<…> Но так случилось, ужин оказался неожиданно роскошным. Были поданы горячие сосиски. На столе крабы и неправдоподобное количество паюсной икры. Симон шумно выражал свое изумление:
— Ну и живете вы!
А Пастернак был смущен и выглядел провинившимся. Сказал, что он сам сегодня побывал в писательском распределителе и, к огорчению Зинаиды Николаевны, все мясные талоны отоварил паюсной икрой и крабами. Грузинское вино принес с собой Симон. Ели, пили, ужин затянулся. Электричество не включали, керосиновая лампа мигала. Зинаида Николаевна ушла к своим мальчикам наверх. Казалось, что уже и не судьба сегодня Луговскому читать свои поэмы. Но Симон требовал выполнения обещанной программы. Луговскому не захотелось читать, он сослался на лампу.

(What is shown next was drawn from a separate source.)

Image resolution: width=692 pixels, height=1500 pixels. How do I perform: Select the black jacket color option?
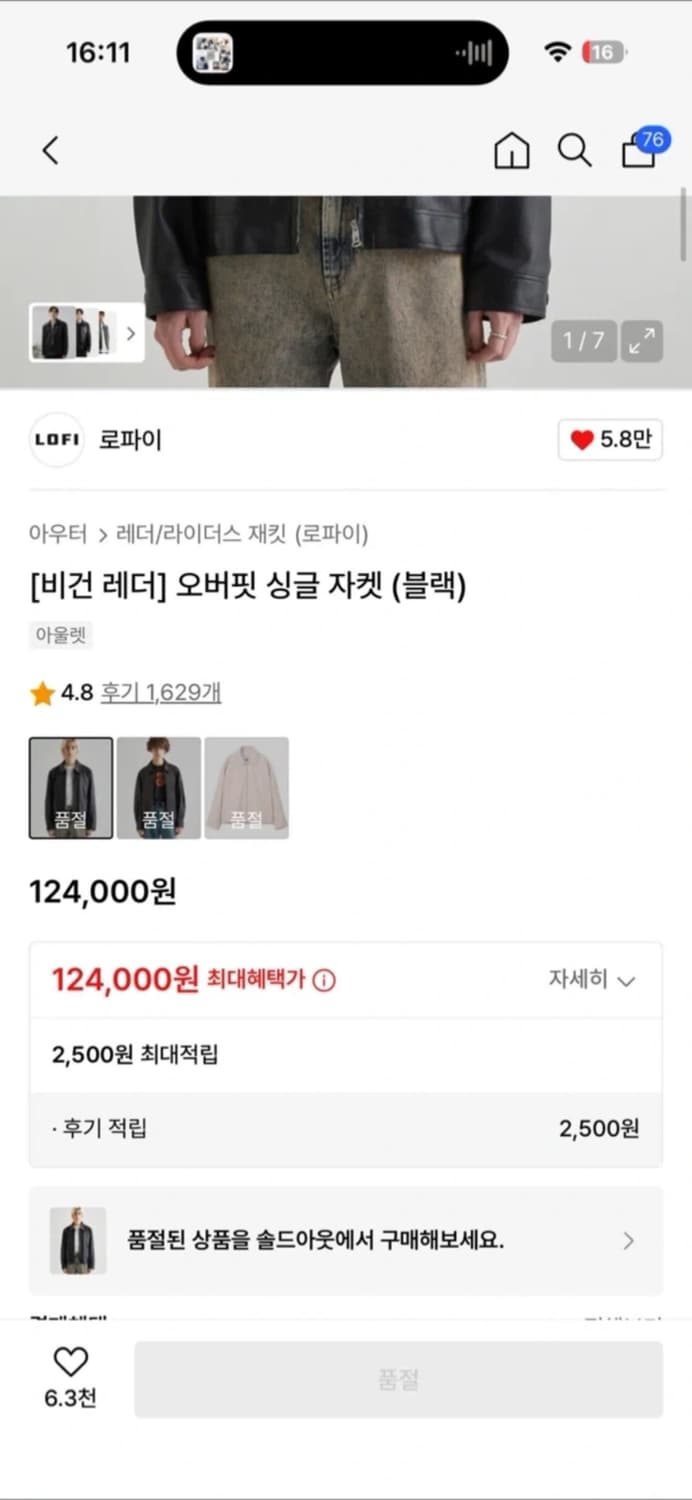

Симон не унимался:
— Плохо видишь?! — сказал он. — Пусть читает она, зачем ее тогда привел? — Это прозвучала так непосредственно, Луговской рассмеялся и поручил чтение мне.
Из трех прочитанных поэм Пастернаку больше других понравилась "Эфемера", особенно то место, где шла речь о воскрешении Христа. Он даже попросил меня перечитать этот кусок второй раз, Симону понравились все три поэмы. О "Гибели вселенной" он даже сказал, что, несмотря на то, что это, казалось, любовная поэма, более антивоенной вещи он не знает»[26].
Пастернак все время думает о своей главной книге, о ее герое. Он размышляет над главной идеей «Живаго» и его поэтического цикла — его волнует идея жертвенности художника. И здесь на чтении, он слышит рифмы своим мыслям — о воскрешении Христа.
В течение 1945 года Пастернак пережил несколько трагедий: 29 мая умер от туберкулезного менингита его пасынок Адик Нейгауз, а буквально через три недели после победных майских дней в Оксфорде скончался отец — Леонид Осипович Пастернак, с которым они так и не увиделись с 1921 года.
Летом 1945 года, видимо в августе, в Москве появился сотрудник английского посольства — Исайя Берлин, профессор Оксфордского университета, знакомый сестер Пастернака — Лидии и Жозефины. Он привез для него из Англии посылку от сестер, две пары обуви. Для Берлина были организованы встречи с Сергеем Эйзенштейном, Корнеем Чуковским и другими писателями, но он не был удовлетворен этими встречами; за ним установили слежку, все прослушивалось, он же хотел общаться с писателями неформально. Пастернак был тем человеком, от которого он услышал много того, чего не мог бы узнать ни от кого другого. Как вспоминал Берлин, они говорили и о Сталине, его личном разговоре о Мандельштаме, о расстрелах конца 30-х годов, о погибших поэтах и многом другом. Пастернак, вспоминал Берлин, очень нервничал и переживал, что у того останется ложный взгляд на Россию, прививаемый иностранцам советской властью, ему казалось, что и Берлин зачарован ею, и что он не замечает весь ужас царящий вокруг.
«Пастернак был очень чувствителен к возможным обвинениям в том, что он старается приспособиться к партии и государству и подлаживается к их требованиям, — спустя годы писал Исайя Берлин. — Даже то, что он остался в живых, не давало ему покоя; он все боялся, что люди подумают, что он старался ублаготворить власти и пошел на какой-то низкий компромисс со своей совестью, чтоб его не трогали. Пастернак все время возвращался к этой теме и доходил до абсурда, пытаясь доказать, что он никак не способен на такие компромиссы, в которых ни один из людей, хоть мало-мальски знавших его, и не думал его подозревать. Как-то раз он спросил меня, читал ли я его сборник военного времени "На ранних поездах". Слышал ли я, чтобы кто-нибудь говорил об этих стихах как о попытке примириться и сблизиться с господствующим режимом? Я совершенно честно ответил ему, что никогда ничего подобного не слышал, и что само предположение кажется мне полнейшим абсурдом»[27].